The London, Midland and Scottish Railway (LMS) Rebuilt Jubilee Class consisted of two 4-6-0 steam locomotives.

==History==
Both were rebuilt in 1942 from the LMS Jubilee Class engines—5736 Phoenix in April 1942 and 5735 Comet a month later. They were the second and third examples of the 2A-boilered locomotives, following on from the 1935 pioneer rebuild 6170 British Legion. Both Jubilees had been built in 1936 at Crewe Works, and therefore their original type 3A boilers were not life expired and hence were refurbished and reused on different engines rather than being scrapped. They were given the power classification 6P.

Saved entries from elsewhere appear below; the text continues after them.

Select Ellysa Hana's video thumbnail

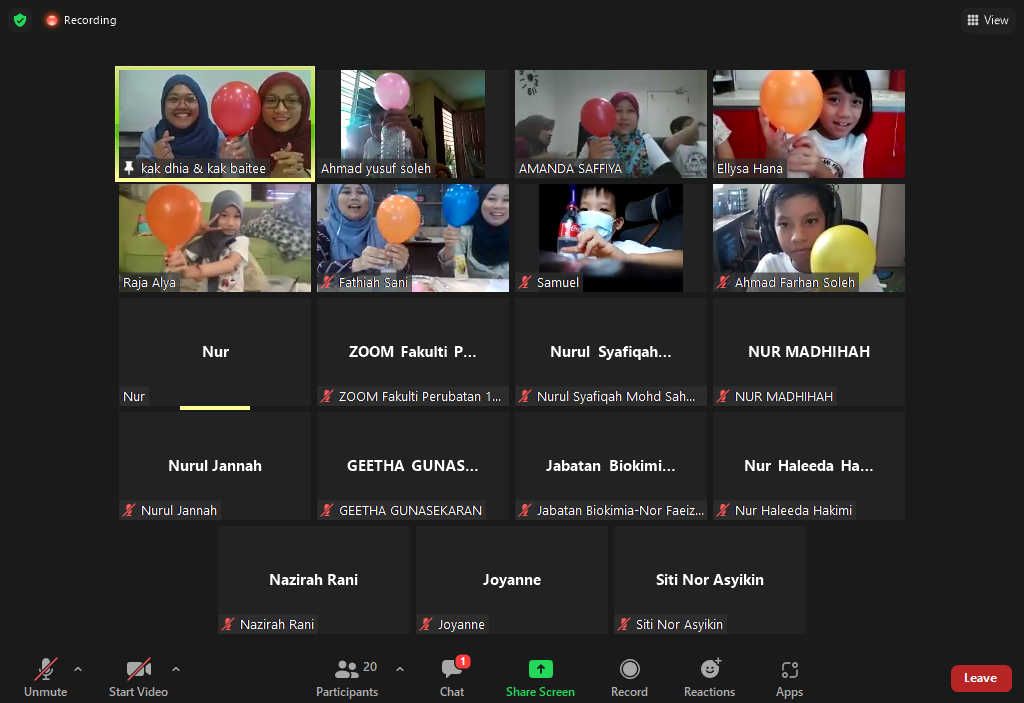[808, 123]
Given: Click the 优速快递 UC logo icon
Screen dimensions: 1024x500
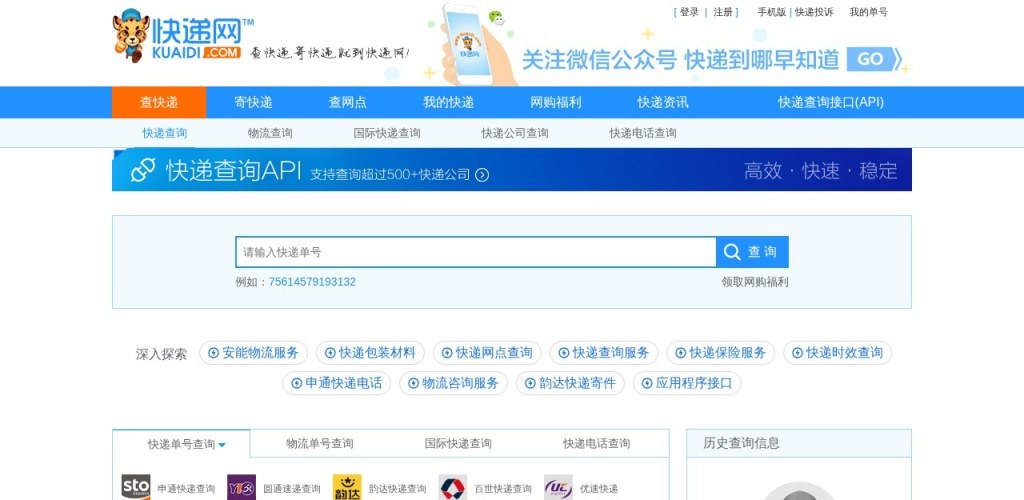Looking at the screenshot, I should click(558, 487).
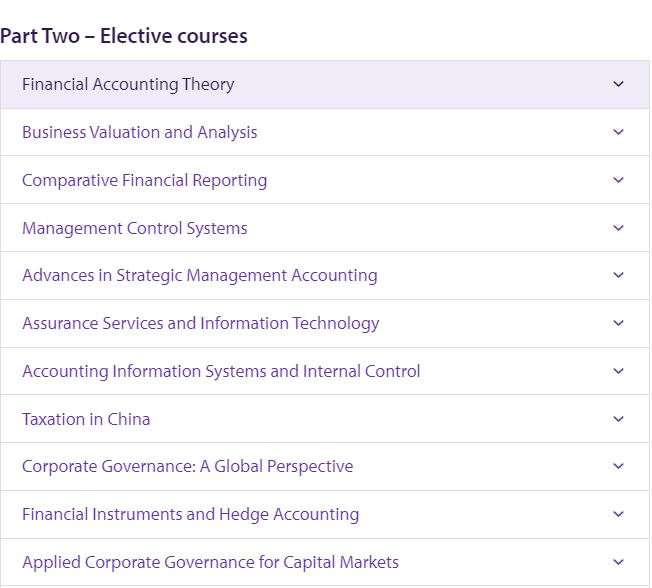Click chevron icon beside Comparative Financial Reporting
Image resolution: width=652 pixels, height=588 pixels.
tap(618, 180)
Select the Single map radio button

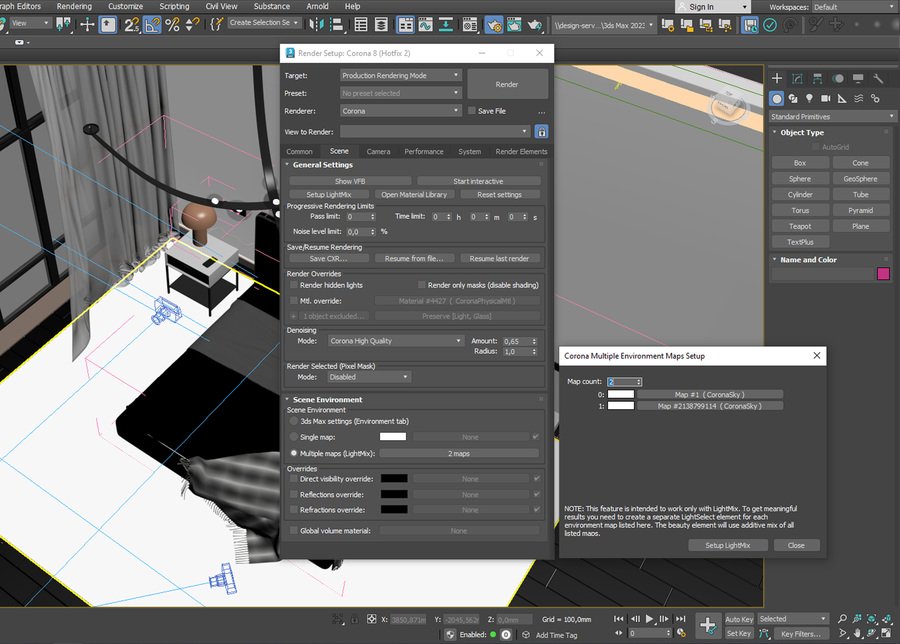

These two one-offs were have said to be a direct upgrade in performance in both power and steaming abilities from the non-rebuilt Jubilees, and similar in performance to the Rebuilt Patriot Class, however they were 3 tons heavier than the non-rebuilds, thus limiting their route availability.

From 1943, it was decided not to repeat the conversion on the remaining 189 members of the Jubilee Class. Rather it was decided to rebuild members of the LMS Royal Scot Class and LMS Patriot Class into the LMS Rebuilt Royal Scot Class and the LMS Rebuilt Patriot Class.

==British Railways service==
Both were inherited by British Railways in 1948, and had 40000 added to their numbers so that they became 45735/6. 45736 Phoenix was withdrawn in September 1964 and 45735 Comet followed in October. Neither was preserved.